• _What this task involves_
Return the items below word for word, starting at the first line and ending at the line containing "[x=68, y=255]".

• _Source data_
[start]
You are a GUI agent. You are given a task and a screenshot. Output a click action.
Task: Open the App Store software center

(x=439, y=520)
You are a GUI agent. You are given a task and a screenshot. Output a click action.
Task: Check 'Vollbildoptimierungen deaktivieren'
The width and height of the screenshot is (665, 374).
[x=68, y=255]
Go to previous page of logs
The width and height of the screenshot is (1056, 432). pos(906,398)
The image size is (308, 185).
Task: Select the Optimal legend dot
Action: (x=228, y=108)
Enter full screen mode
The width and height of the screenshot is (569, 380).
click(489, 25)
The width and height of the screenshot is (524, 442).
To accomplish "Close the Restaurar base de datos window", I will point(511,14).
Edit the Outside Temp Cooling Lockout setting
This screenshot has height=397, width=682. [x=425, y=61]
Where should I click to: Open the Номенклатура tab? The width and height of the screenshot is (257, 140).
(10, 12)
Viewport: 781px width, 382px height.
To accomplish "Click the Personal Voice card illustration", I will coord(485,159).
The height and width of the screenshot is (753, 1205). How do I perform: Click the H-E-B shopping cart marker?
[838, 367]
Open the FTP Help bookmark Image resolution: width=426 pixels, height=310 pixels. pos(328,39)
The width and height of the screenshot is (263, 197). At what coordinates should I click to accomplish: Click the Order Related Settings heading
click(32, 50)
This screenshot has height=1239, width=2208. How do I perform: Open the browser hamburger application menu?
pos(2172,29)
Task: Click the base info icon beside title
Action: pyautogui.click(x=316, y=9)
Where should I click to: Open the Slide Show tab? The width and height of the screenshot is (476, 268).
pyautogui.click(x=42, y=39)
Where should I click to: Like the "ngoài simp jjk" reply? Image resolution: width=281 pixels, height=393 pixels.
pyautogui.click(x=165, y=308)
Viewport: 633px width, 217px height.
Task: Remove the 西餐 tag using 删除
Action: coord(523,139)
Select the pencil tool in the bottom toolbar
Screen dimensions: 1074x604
[end]
• _Response_
You are a GUI agent. You are given a task and a screenshot. Output a click action.
Task: Open the App Store software center

(x=439, y=520)
You are a GUI agent. You are given a task and a screenshot. Output a click action.
Task: Check 'Vollbildoptimierungen deaktivieren'
The width and height of the screenshot is (665, 374).
[x=68, y=255]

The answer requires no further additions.